A final, interesting strand of the analysis considers some counterfactuals. What if Wallace had sent his essay straight to an editor for publication? Would Darwin still have published his book? Though we cannot know, Costa offers insightful speculation here. This all leads to the question of why we have forgotten Wallace but remember Darwin. There are several likely factors. The Darwin family was already famous thanks to grandfather Erasmus, and Darwin was admittedly poor at acknowledging others. Simultaneously, as Costa tells in Radical by Nature, Wallace’s generosity was near-pathological and he never stopped deferring to Darwin. He also championed questionable and controversial causes that raised eyebrows in scientific circles. Costa feels it is high time to right this wrong: “the scientific and broader intellectual community needs to do better by Wallace” (p. 262). However, as stated here and reiterated recently in Radical by Nature: “honoring Wallace certainly need not come at the expense of Darwin” (p. 414 therein).
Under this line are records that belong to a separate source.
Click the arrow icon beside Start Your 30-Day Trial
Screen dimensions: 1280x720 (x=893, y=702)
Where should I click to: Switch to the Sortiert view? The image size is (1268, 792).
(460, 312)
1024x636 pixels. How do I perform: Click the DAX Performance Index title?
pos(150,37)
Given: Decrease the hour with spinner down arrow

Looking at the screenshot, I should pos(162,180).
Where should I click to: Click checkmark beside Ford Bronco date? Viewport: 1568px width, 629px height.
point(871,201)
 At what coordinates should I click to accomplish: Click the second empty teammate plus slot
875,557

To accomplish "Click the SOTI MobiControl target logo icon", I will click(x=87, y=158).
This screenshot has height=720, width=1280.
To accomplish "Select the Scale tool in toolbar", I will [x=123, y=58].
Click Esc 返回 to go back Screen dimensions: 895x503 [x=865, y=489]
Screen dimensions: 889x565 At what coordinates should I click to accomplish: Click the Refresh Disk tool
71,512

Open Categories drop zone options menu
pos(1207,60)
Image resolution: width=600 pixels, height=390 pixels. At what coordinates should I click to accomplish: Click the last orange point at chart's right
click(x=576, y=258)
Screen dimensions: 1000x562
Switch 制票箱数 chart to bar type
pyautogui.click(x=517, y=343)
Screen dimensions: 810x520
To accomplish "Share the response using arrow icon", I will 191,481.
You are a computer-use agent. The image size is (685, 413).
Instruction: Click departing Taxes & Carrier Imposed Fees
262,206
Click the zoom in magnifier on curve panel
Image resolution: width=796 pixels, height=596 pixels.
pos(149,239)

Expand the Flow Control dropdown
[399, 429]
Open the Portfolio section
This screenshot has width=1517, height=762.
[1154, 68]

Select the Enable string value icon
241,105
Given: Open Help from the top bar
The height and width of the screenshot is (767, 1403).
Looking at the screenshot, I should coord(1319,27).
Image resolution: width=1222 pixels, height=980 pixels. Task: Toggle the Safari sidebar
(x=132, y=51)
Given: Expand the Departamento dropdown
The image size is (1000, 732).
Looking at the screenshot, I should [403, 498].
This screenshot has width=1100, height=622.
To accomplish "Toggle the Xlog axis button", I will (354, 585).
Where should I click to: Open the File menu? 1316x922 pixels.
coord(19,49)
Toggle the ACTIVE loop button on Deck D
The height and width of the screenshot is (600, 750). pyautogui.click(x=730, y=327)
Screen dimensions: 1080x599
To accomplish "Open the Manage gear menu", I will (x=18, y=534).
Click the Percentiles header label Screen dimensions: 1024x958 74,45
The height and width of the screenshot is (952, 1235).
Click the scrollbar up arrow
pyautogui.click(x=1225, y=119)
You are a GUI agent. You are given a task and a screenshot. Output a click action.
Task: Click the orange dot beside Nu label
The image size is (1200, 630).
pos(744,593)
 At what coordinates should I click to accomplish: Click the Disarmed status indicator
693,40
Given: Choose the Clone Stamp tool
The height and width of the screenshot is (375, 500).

You may be left wondering if you can read On the Organic Law of Change by itself. You could, but then it is more of a historical curio. To get the most out of it you need this book. So, could you read Wallace, Darwin, and the Origin of Species by itself? In principle, yes, it is mostly self-contained, but… just look at the two of them, do they not make a fine pair?

Also, note that the online version of the Species Notebook on the website of the Linnean Society has no transcription or annotations. So, to fully immerse yourself in this fascinating chapter of science history I would recommend you read them both. Costa has done a tremendous job on what clearly has been a labour of love. I commend the publisher for seeing the value in it and not forcing this into an abridged format.


1. Side-note here: Costa’s book acquainted me with a wealth of earlier work by science historians previously unknown to me, something that always increases my enjoyment of a book.

Disclosure: The publisher provided a review copy of this book. The opinion expressed here is my own, however.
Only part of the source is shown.